Written instruction:
Find every line in the entries below that contains the word "green" and copy each of those lines. Case counts.

Element and text location data:
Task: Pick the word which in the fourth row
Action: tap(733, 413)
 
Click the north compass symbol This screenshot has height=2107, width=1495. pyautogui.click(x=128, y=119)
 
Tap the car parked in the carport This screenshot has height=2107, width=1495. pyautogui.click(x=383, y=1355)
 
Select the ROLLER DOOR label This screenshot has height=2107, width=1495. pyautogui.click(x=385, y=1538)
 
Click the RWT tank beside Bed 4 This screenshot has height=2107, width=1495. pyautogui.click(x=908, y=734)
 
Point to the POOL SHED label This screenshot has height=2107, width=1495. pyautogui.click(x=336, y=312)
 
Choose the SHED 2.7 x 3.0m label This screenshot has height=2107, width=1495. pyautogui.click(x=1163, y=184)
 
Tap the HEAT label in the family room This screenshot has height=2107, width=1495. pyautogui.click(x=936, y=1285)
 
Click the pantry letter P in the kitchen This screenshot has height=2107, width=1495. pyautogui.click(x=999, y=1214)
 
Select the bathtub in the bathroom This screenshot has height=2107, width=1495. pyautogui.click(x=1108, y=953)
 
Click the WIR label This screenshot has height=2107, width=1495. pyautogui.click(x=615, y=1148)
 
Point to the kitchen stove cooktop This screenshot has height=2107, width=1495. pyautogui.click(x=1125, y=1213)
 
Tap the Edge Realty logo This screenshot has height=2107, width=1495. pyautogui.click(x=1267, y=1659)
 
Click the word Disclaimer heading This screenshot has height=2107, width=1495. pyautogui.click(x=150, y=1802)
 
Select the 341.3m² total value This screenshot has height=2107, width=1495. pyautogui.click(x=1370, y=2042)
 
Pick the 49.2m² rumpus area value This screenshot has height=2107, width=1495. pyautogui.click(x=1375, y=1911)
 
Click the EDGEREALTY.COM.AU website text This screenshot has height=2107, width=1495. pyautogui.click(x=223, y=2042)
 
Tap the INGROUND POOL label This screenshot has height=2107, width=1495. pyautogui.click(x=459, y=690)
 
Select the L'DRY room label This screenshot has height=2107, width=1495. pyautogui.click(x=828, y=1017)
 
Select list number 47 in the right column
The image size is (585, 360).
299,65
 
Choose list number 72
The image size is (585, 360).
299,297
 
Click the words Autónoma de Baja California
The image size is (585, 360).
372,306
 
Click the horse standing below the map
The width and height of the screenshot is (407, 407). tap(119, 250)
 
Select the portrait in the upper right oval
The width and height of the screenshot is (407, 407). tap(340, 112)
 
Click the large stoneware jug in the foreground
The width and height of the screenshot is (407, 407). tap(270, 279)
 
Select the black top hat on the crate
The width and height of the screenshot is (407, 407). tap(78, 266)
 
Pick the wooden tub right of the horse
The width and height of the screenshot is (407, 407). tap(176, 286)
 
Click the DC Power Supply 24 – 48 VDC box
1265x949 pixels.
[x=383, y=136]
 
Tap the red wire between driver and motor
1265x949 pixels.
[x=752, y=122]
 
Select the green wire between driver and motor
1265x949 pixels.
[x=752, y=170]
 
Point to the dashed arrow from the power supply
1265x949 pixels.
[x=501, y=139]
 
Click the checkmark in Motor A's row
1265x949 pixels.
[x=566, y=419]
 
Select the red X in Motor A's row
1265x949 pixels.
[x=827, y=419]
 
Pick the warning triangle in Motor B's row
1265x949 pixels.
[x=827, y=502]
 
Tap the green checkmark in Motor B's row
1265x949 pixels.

Final result:
Select the green wire between driver and motor
Tap the green checkmark in Motor B's row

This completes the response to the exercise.